Despite this, our community of owners continues to have reservations. In late July, we surveyed owners on their attitudes to M&A. You can download the report at the bottom of this post (or here). Key observations include:
- By far the biggest concern owners had about M&A post-Covid is the prospect of achieving a valuation that reflects the true value of their business
- Most owners are pessimistic about the strength of the economic recovery, and / or have seen detrimental impacts on their trading (although relatively few reported a strong negative impact)
- Most of you don’t believe the worst of the health emergency is over
It’s probably worth re-stating that in current deals, to date, we have seen minimal impact on headline valuations – negotiations have centred primarily on deal structure (e.g. earn-outs not starting until six months after signing)
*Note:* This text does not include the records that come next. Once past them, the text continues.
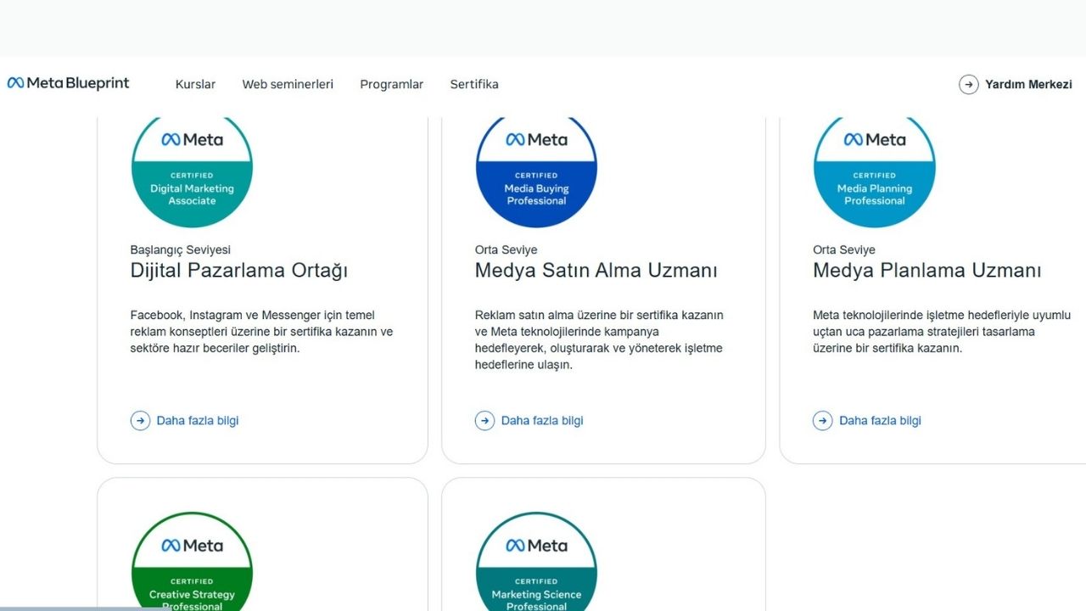Screen dimensions: 1086x611
Task: Select the Digital Marketing Associate badge
Action: [x=192, y=171]
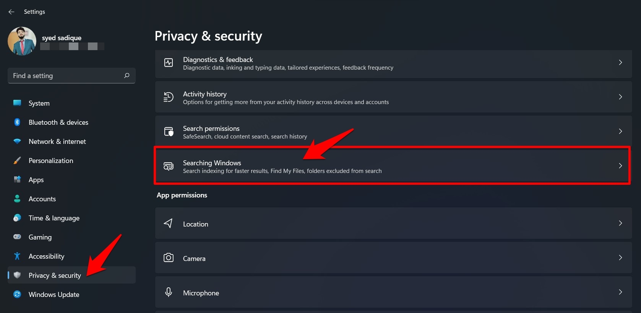Screen dimensions: 641x313
Task: Click the Microphone icon
Action: (x=169, y=292)
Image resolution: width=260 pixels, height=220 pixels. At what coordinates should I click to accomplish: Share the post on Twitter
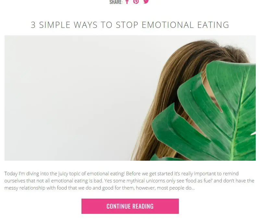146,2
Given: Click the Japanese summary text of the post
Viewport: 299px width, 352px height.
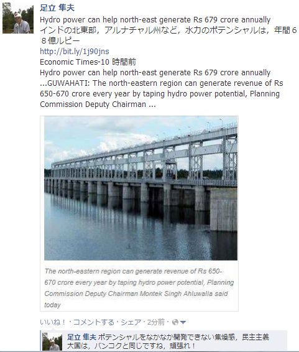Looking at the screenshot, I should (168, 35).
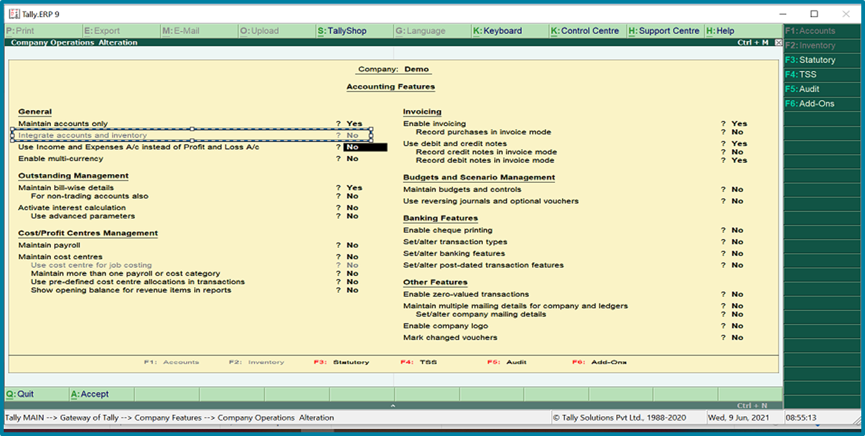
Task: Open the TallyShop menu
Action: [342, 30]
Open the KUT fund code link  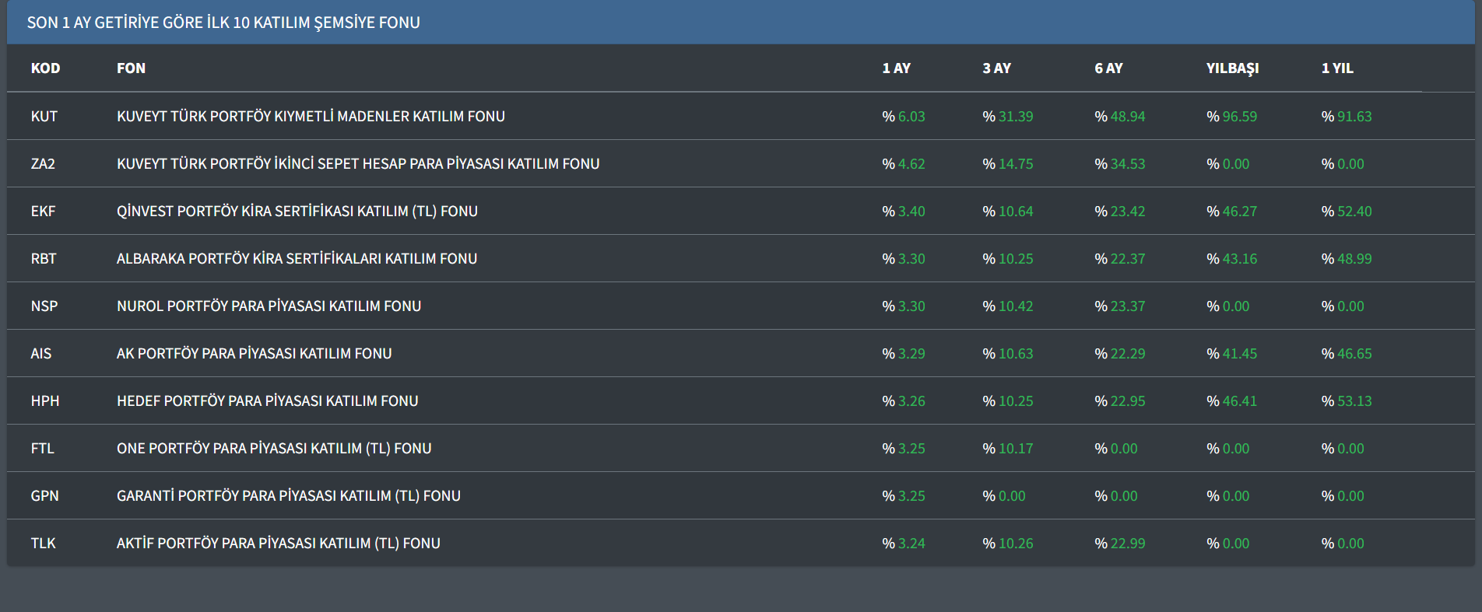[44, 117]
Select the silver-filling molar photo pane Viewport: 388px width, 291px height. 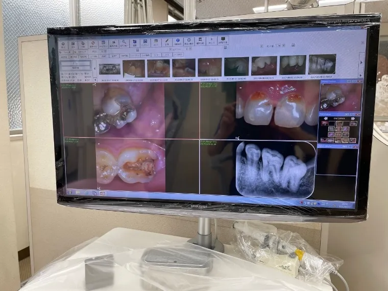(129, 109)
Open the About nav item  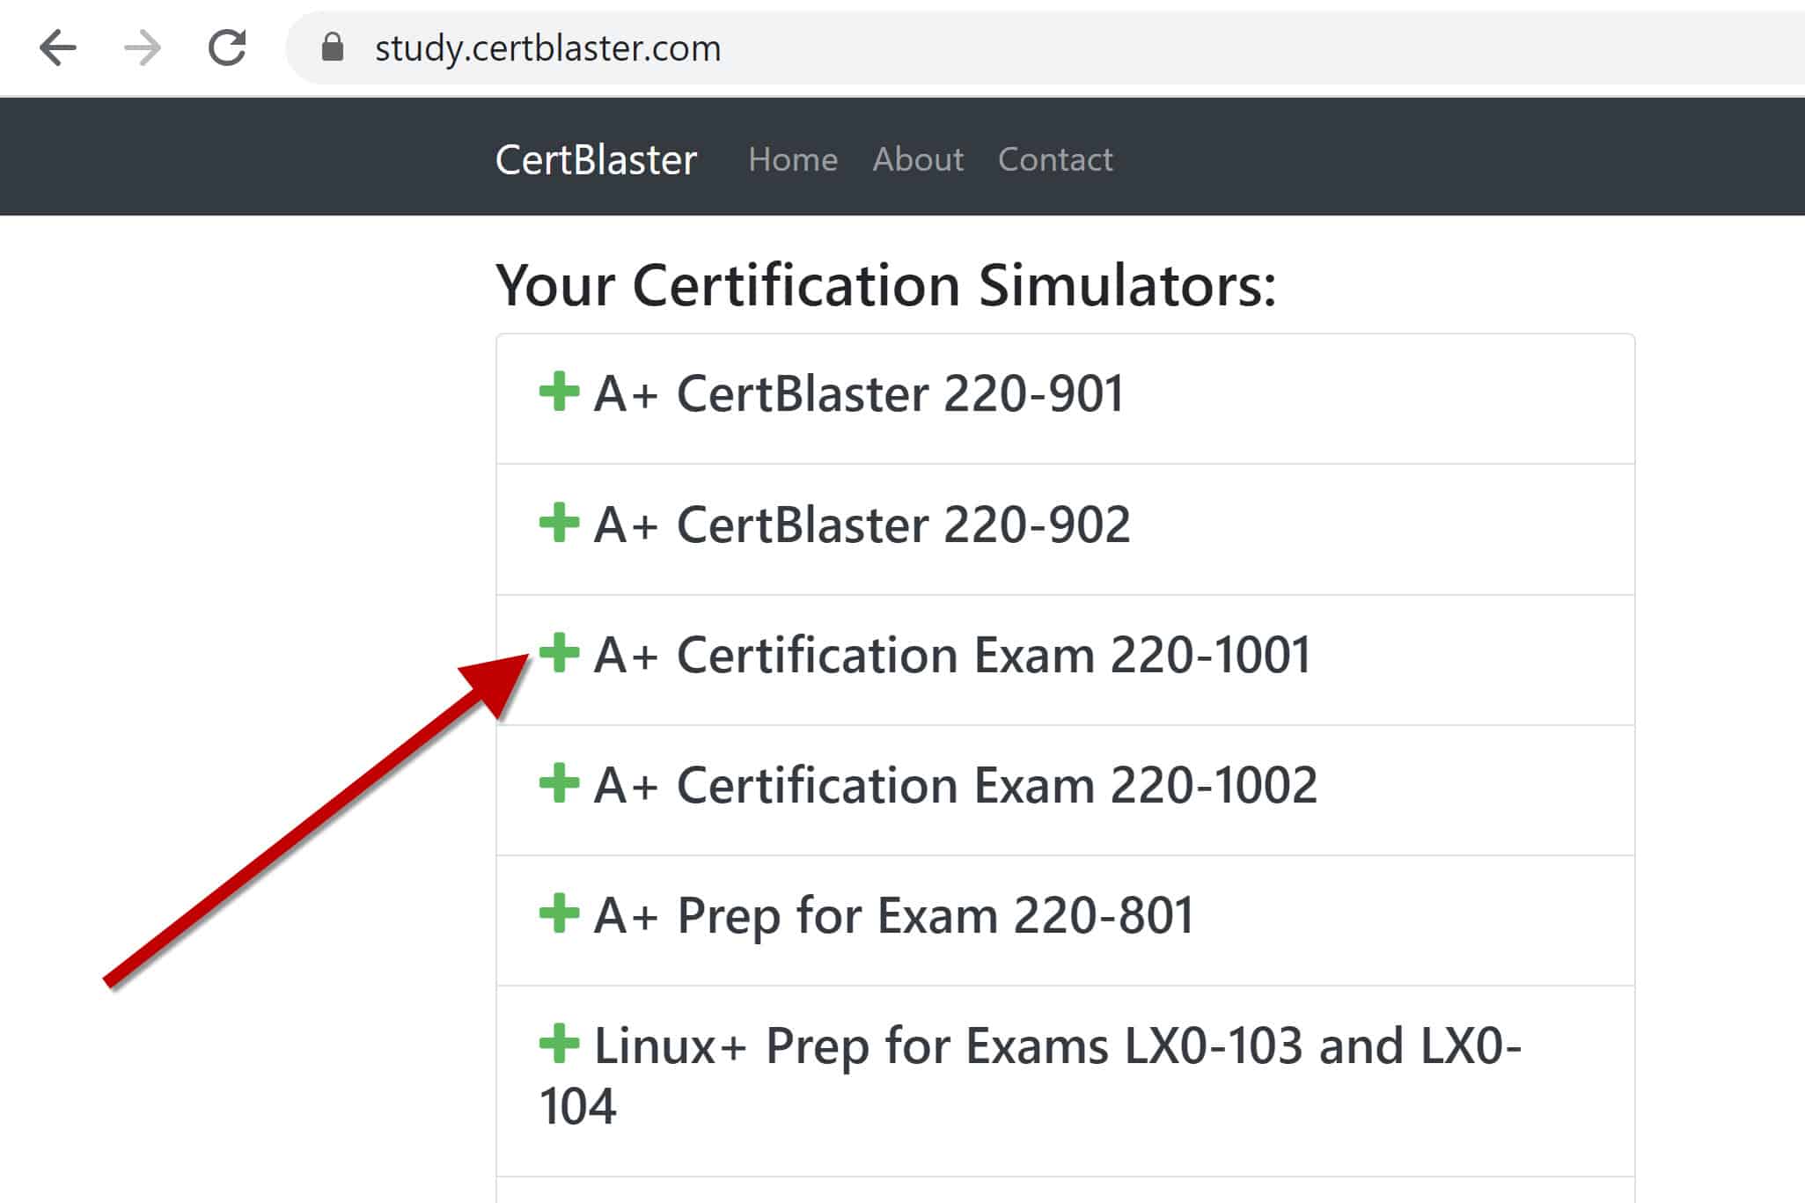pos(918,159)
You might draw a tentative conclusion from the above that owners would delay their M&A process – but over half of those we polled are not delaying their plans. Perhaps one reason for this is – as a small but increasing numbers of owners told us – that the uncertainty and risks of delaying a deal outweigh the perceived benefits. Moreover, from conversations with the buyer community, we hear that, while the quantity, or even the overall quality, of bids and interest may have suffered in some processes, the knock-out offer is still there, at the same high value that might have been anticipated pre-pandemic.
Do get in contact with us if you’d like to talk through any of our recent deals and our latest thoughts on market trends – in particular, on valuations and deal structures.
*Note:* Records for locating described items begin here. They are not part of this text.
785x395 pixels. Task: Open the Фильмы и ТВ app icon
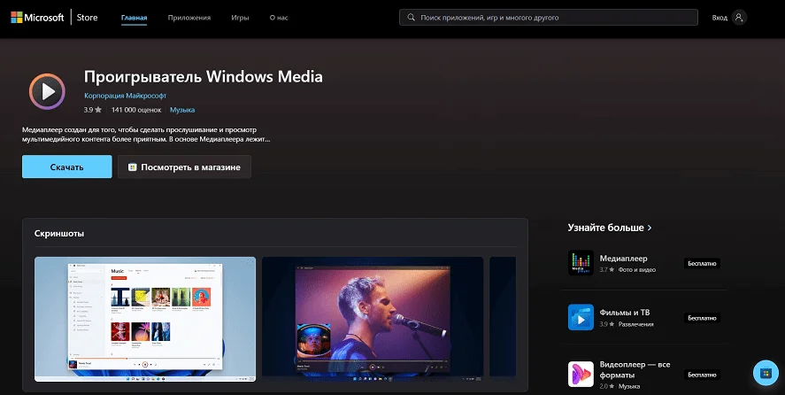pyautogui.click(x=581, y=318)
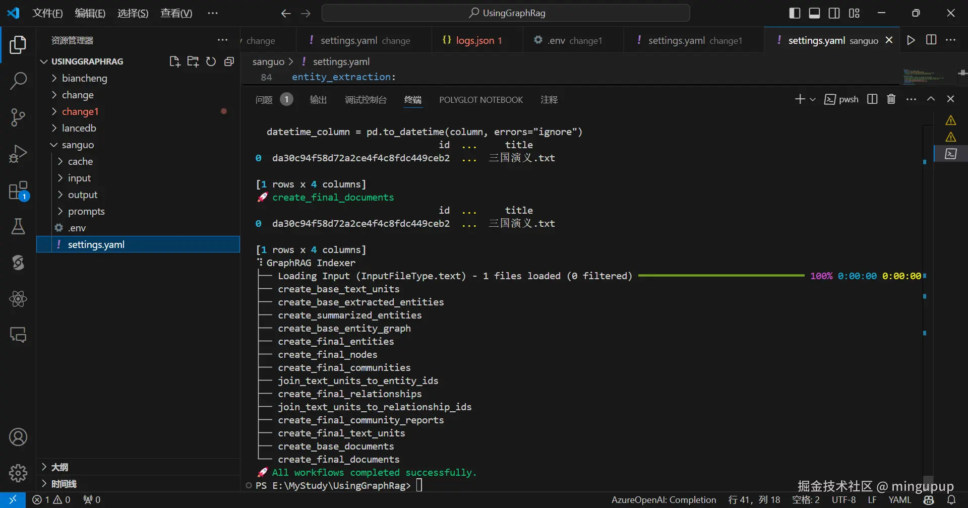Collapse the sanguo folder
This screenshot has height=508, width=968.
tap(78, 145)
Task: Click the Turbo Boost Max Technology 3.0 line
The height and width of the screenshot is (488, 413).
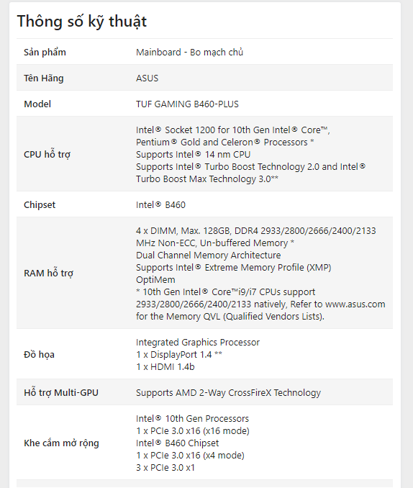Action: 207,179
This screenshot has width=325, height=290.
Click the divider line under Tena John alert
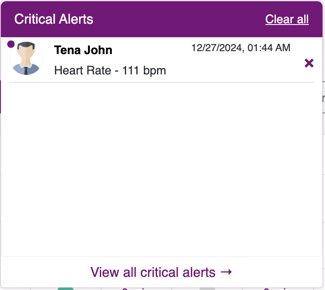[162, 82]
In the meantime, an update on the Knowledge Economy Share Price Index. We’ve seen our index continue its recovery from March lows, easily outperforming the S&P 500, reflecting the importance of our sector to economic growth, and the increasing application of technology within sector firms.
The only sub-sector still down on a 12-month basis is “Human Resources”, which directly mirrors what we saw in our survey. A ray of hope there though – we’re seeing some training, leadership development and recruitment businesses with positive momentum (especially ones with some tech-enablement behind them). It could be a sector that benefits very strongly from a rebound as end clients scale up their investment in people and workforce transformation post-pandemic.
Knowledge Economy Share Price Index vs. S&P 500:
Knowledge Economy Share Index – Sub-Sectors:
Source: S&P Capital IQ
Note: The Equiteq Knowledge Economy Share Price Index is the average of Equiteq’s six segmental indices and is the only published share price index which tracks the listed companies within the knowledge economy. The index is continually revised to consider new listed companies and to remove businesses that are no longer relevant in each quarter.